中国的地域文化有着强大的魅力,宗法制的社会培育起民众们对传统文化的强大向心力,集聚式的村落又使得人们的生活方式显现出群体性。文学作品与地域文化的联系,在于它不仅脱离不了自己所处的时代背景,也植根于产生它的作者的精神世界,而作者自然是与地域文化有不解之缘的。在作家进行小说创作的过程中,他成长的土地上的民情风俗、人格人性、精神气韵等,是他最有创作价值且取之不尽、用之不竭的文化矿藏。纵使作家在长大成人的过程中,把目光投往了更远的边界,然而思想经历了一次次嬗变之后,他还会不自觉地在文本中回到自己的乡土,把那些从小接触的人物化成小说中的形象,留下自己在乡土中的思想掠影。
有这样两位作家,一位是毕飞宇,一位是艾伟。前者出生于江苏兴化农村,后者出生于浙江上虞。他们分别于20世纪90年代初期和末期开始创作,江南文化的渗透力,使得他们两位的作品有一些共通性,具备了同台论技的基础。作为江南新生代作家群中的典型代表,毕飞宇和艾伟的创作充分汲取了江南水乡温婉之地的灵秀,深受江南文化的长期熏陶与浸染。相对于生于60年代的同代江南作家如苏童、格非等人,毕飞宇、艾伟两位作家同为“江南才子”,但出道时间相对较晚,写作的路数和手法也与之较前的先锋作家迥异其趣,在乡村描写中更回归传统,在城市叙述中更世俗化,叙述的人物与方式也更平易。
江南地域中的“江浙”自古并称,文人亦同气连枝。毕飞宇和艾伟不仅生于江、浙,之后的成长和立业也都围绕家乡一带,可以说,他们的作品深深地印染了这片水土的风土人情和世态变迁。作为两位开始创作时间相仿、成长维度也相近的中青年作家,放在一起谈剑论道,自然兴味盎然。他们有着相同的南方文化背景,有着相似的南方写作特征,也有着对于小说的许多共同理解。他们都持有一种内敛的、谨慎的、不事张扬的艺术态度。
古语云,一方水土养一方人。无可否认,毕飞宇和艾伟之间也存在差异性。一致的视角、相同的题材、相似的主题在他们的笔下被演绎成了风格不一的作品。正是他们作为小说家各自鲜明的个性特征,在创作中形成了不落窠臼的风格,也得到了评论界和读者的广泛认可和好评。
毕飞宇长期对自己的“精神出处”——王家庄念念不忘,他的成名作《玉米》、《玉秀》、《玉秧》、《平原》等作品以苏北这块古老的土地为舞台,描述玉米姐妹、吴蔓玲这样带有农村草根气息的人物对王家庄既爱又恨的故事。他写农村,也总喜欢围绕着王家庄做文章。在2002年发表的短篇小说《地球上的王家庄》中,他曾极富诗性地讲述了对这种存在的思考。在王家庄人眼里,世界不过几个王家庄大。
世界地图也不曾修正他们的看法,追求王家庄外的世界的父子俩,都被视为了“神经病”。这无疑是作家对自己的反讽,也暗示着终有一天,他的写作要走出王家庄,走入更广阔的世界中去。

- **所给信息**
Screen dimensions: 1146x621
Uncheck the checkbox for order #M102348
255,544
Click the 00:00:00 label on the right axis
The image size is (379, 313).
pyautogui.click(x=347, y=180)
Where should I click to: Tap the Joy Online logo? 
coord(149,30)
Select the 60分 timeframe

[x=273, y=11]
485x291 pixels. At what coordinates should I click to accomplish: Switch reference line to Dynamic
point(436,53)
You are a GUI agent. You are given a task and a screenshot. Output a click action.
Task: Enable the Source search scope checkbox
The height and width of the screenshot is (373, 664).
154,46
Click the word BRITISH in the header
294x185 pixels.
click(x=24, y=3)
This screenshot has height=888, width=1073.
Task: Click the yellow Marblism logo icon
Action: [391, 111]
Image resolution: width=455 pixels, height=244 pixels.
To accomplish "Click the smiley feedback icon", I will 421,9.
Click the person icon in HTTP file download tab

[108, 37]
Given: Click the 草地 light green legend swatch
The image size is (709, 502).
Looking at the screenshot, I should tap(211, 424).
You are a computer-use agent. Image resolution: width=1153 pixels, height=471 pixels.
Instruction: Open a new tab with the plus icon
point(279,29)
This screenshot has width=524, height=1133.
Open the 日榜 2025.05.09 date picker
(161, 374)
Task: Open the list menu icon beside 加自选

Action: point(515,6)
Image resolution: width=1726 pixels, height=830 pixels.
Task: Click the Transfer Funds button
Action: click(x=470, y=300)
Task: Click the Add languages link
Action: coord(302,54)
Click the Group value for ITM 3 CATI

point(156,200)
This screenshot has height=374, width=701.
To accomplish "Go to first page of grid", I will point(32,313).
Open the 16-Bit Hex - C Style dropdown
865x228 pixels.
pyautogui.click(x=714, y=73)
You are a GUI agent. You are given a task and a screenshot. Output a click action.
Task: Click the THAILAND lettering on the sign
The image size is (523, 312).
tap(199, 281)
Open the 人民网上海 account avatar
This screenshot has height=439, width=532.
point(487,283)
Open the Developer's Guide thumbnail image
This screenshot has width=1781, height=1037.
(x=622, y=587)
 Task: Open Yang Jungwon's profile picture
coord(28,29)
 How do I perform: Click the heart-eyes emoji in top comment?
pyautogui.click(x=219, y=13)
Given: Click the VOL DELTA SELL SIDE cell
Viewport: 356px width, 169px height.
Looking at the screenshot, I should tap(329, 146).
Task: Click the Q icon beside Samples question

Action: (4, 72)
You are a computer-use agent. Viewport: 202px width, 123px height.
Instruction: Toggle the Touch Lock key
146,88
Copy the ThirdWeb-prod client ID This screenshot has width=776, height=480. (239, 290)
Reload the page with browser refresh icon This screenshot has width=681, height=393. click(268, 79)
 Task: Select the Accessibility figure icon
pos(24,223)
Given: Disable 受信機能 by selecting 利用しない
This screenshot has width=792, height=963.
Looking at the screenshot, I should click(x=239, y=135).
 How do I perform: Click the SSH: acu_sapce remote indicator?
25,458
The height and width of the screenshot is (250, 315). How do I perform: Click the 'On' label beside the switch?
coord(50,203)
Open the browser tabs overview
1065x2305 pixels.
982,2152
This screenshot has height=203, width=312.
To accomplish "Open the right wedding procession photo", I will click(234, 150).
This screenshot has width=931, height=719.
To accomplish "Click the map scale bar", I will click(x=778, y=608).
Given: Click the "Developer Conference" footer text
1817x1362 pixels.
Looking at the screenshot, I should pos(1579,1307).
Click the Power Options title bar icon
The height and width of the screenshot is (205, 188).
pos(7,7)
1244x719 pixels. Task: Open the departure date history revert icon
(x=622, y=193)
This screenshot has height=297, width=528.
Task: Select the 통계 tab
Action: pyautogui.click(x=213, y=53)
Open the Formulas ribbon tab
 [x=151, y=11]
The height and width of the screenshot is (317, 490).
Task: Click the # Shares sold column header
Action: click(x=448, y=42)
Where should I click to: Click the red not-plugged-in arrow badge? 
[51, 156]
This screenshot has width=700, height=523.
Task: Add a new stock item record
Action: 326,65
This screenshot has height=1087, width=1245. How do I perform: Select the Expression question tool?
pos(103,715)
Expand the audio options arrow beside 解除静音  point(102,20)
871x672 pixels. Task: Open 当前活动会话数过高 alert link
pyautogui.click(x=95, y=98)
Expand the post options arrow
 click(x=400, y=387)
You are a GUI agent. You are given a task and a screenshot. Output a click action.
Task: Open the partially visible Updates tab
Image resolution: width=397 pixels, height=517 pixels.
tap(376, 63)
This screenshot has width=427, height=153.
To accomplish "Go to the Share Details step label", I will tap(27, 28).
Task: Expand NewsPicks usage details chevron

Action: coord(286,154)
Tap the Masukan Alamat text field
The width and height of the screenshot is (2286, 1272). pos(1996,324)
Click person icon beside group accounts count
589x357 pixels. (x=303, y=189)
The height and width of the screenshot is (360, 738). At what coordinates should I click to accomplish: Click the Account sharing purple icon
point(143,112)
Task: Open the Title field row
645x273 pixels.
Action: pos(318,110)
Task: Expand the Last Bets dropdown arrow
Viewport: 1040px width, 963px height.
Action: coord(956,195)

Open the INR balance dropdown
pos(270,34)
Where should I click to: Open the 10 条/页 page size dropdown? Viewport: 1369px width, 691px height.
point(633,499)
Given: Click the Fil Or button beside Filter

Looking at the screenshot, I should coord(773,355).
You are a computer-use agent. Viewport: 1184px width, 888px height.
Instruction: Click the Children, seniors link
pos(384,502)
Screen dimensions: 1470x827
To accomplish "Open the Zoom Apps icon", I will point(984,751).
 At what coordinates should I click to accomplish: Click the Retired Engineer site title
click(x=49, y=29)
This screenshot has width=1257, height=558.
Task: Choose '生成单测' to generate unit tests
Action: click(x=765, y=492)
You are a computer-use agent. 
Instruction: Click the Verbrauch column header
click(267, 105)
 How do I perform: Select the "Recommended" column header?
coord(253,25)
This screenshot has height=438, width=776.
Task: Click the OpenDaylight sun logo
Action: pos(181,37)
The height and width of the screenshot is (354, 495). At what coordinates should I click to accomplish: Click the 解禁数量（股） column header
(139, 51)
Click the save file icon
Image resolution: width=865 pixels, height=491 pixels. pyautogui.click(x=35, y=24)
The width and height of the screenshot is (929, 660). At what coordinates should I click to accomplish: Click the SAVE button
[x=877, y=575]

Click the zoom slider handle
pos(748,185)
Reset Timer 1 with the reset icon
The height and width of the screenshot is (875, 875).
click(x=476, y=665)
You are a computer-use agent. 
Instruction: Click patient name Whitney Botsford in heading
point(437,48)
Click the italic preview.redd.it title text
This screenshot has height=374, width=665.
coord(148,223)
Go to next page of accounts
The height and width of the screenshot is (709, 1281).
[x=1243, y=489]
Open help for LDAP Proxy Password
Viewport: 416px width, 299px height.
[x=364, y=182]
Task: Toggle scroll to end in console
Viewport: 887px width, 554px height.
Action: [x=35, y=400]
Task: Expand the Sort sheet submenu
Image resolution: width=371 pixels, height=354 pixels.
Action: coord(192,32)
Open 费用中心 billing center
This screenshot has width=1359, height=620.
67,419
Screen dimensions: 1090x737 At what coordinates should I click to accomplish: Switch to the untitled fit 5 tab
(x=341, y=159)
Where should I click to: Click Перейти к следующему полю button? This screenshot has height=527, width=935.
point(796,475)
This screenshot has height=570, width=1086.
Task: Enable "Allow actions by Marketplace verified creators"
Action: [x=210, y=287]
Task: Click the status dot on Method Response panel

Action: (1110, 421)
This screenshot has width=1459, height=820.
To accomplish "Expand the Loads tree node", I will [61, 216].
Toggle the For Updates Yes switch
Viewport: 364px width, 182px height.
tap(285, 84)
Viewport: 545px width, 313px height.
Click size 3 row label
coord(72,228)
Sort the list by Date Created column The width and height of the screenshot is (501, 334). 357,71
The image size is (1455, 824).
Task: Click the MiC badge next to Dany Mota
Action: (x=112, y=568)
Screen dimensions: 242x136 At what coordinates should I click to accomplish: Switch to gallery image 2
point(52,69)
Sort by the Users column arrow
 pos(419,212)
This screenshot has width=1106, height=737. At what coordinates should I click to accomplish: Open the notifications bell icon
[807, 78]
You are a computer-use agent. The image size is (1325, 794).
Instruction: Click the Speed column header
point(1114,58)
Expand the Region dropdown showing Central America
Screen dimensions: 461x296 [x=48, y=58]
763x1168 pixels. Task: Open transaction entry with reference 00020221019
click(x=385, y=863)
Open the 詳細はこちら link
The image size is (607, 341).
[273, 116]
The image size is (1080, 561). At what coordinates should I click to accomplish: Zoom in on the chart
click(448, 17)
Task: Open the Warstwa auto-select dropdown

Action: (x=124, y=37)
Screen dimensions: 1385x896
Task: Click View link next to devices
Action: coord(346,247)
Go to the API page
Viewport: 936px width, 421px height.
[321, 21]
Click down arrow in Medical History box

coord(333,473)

- **待办事项**
1: 根据原始文档,用一到三句话说明文学作品为何与地域文化相联系。
2: 原始文档中提到了哪些毕飞宇的作品?请全部列出。
3: 请原样复述原始文档中的一段文字,从含有“中国的地域文化有着强大的魅力”的字句开始,到“论界和读者的广泛认可和好评。”为止。

- **参考答案**
1: 文学作品不仅脱离不了自己所处的时代背景,也植根于作者的精神世界。作者自然与地域文化有不解之缘,所以文学作品与地域文化相联系。

2: 《玉米》、《玉秀》、《玉秧》、《平原》、《地球上的王家庄》

3:
中国的地域文化有着强大的魅力,宗法制的社会培育起民众们对传统文化的强大向心力,集聚式的村落又使得人们的生活方式显现出群体性。文学作品与地域文化的联系,在于它不仅脱离不了自己所处的时代背景,也植根于产生它的作者的精神世界,而作者自然是与地域文化有不解之缘的。在作家进行小说创作的过程中,他成长的土地上的民情风俗、人格人性、精神气韵等,是他最有创作价值且取之不尽、用之不竭的文化矿藏。纵使作家在长大成人的过程中,把目光投往了更远的边界,然而思想经历了一次次嬗变之后,他还会不自觉地在文本中回到自己的乡土,把那些从小接触的人物化成小说中的形象,留下自己在乡土中的思想掠影。
有这样两位作家,一位是毕飞宇,一位是艾伟。前者出生于江苏兴化农村,后者出生于浙江上虞。他们分别于20世纪90年代初期和末期开始创作,江南文化的渗透力,使得他们两位的作品有一些共通性,具备了同台论技的基础。作为江南新生代作家群中的典型代表,毕飞宇和艾伟的创作充分汲取了江南水乡温婉之地的灵秀,深受江南文化的长期熏陶与浸染。相对于生于60年代的同代江南作家如苏童、格非等人,毕飞宇、艾伟两位作家同为“江南才子”,但出道时间相对较晚,写作的路数和手法也与之较前的先锋作家迥异其趣,在乡村描写中更回归传统,在城市叙述中更世俗化,叙述的人物与方式也更平易。
江南地域中的“江浙”自古并称,文人亦同气连枝。毕飞宇和艾伟不仅生于江、浙,之后的成长和立业也都围绕家乡一带,可以说,他们的作品深深地印染了这片水土的风土人情和世态变迁。作为两位开始创作时间相仿、成长维度也相近的中青年作家,放在一起谈剑论道,自然兴味盎然。他们有着相同的南方文化背景,有着相似的南方写作特征,也有着对于小说的许多共同理解。他们都持有一种内敛的、谨慎的、不事张扬的艺术态度。
古语云,一方水土养一方人。无可否认,毕飞宇和艾伟之间也存在差异性。一致的视角、相同的题材、相似的主题在他们的笔下被演绎成了风格不一的作品。正是他们作为小说家各自鲜明的个性特征,在创作中形成了不落窠臼的风格,也得到了评论界和读者的广泛认可和好评。